Lloyds Fined £94 Million for “Unfair” Treatment of Mortgage Customers
The FCA found that the banking group failed to take customers’ personal circumstances into account when they encountered financial difficulties.
On Thursday, the Financial Conduct Authority (FCA) issued a fine of £64,046,800 to Lloyds Banking Group for failing to deliver fair treatment of mortgage customers.
The FCA said that Lloyds Bank, Bank of Scotland and The Mortgage Business (brands all owned by Lloyds Banking Group) did not obtain enough information to properly assess mortgage customers in payment difficulties or arrears, potentially delivering unfair treatment to more than a quarter of a million customers between 2011 and 2015.

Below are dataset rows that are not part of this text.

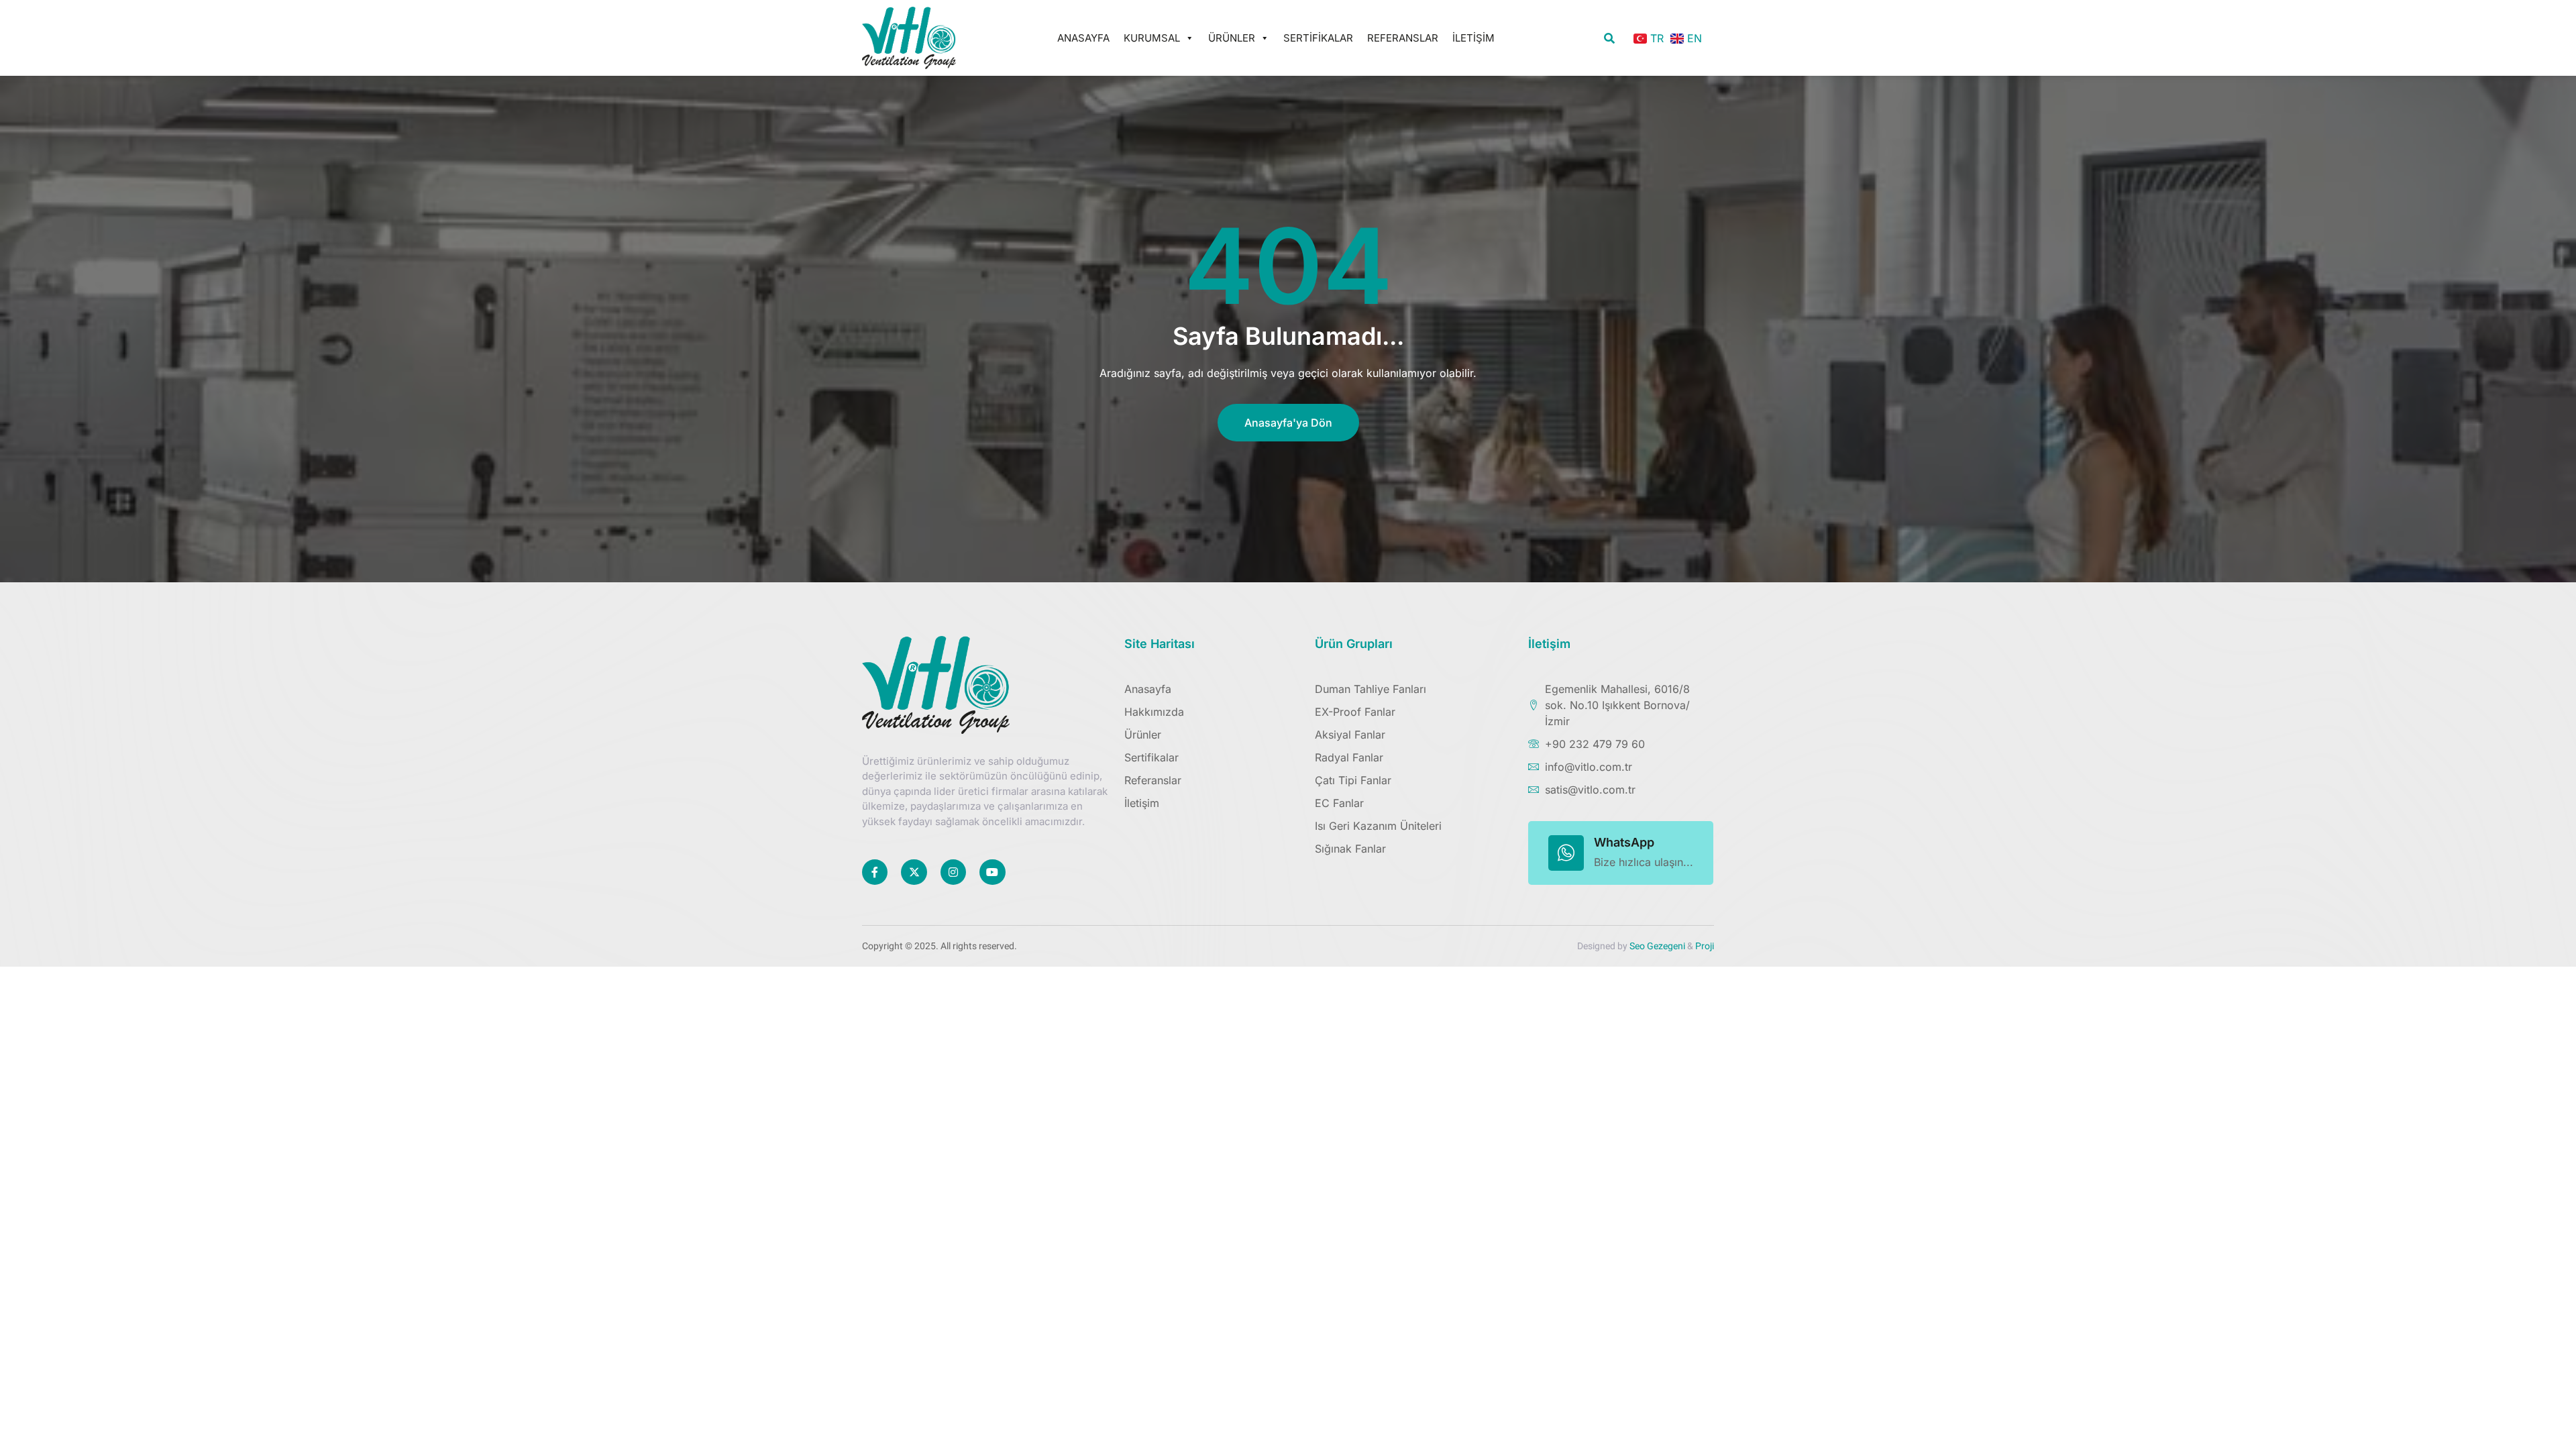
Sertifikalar (1318, 38)
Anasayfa (1083, 38)
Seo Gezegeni (1657, 946)
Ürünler (1231, 38)
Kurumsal (1152, 38)
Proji (1704, 946)
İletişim (1473, 38)
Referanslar (1402, 38)
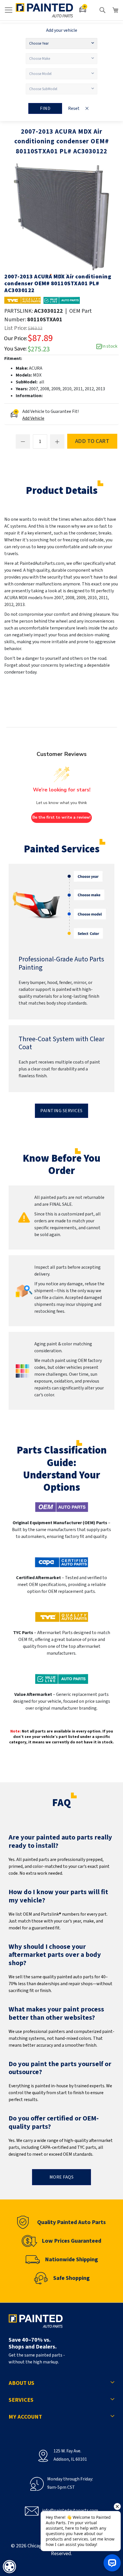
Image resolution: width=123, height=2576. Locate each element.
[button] (51, 274)
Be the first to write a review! (61, 817)
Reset (74, 108)
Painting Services (61, 1111)
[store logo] (44, 10)
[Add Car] (83, 9)
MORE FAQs (61, 2177)
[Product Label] (61, 300)
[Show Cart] (115, 10)
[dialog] (9, 2566)
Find (45, 108)
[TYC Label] (22, 300)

Compounding the issue, cuts by the bank meant that most call handlers dealing with customers in mortgage arrears were new to their role and unable to consult more experienced staff.
Mark Steward, the FCA’s executive director of enforcement and market oversight, said in a statement: “Banks are required to treat customers fairly, even when those customers are in financial difficulties or are having trouble meeting their obligations.”
“Customers should still pay what is owed, but banks are obliged to treat their customers fairly when making new payment arrangements,” he continued, adding that other firms should “take notice” of the FCA’s actions and ensure fair treatment of their own customers.
A Lloyds Group spokesperson said: “We have contacted all customers who were affected between 2011 and 2015 to apologise and have already reimbursed all who were charged fees at the time. Customers do not need to take any action.”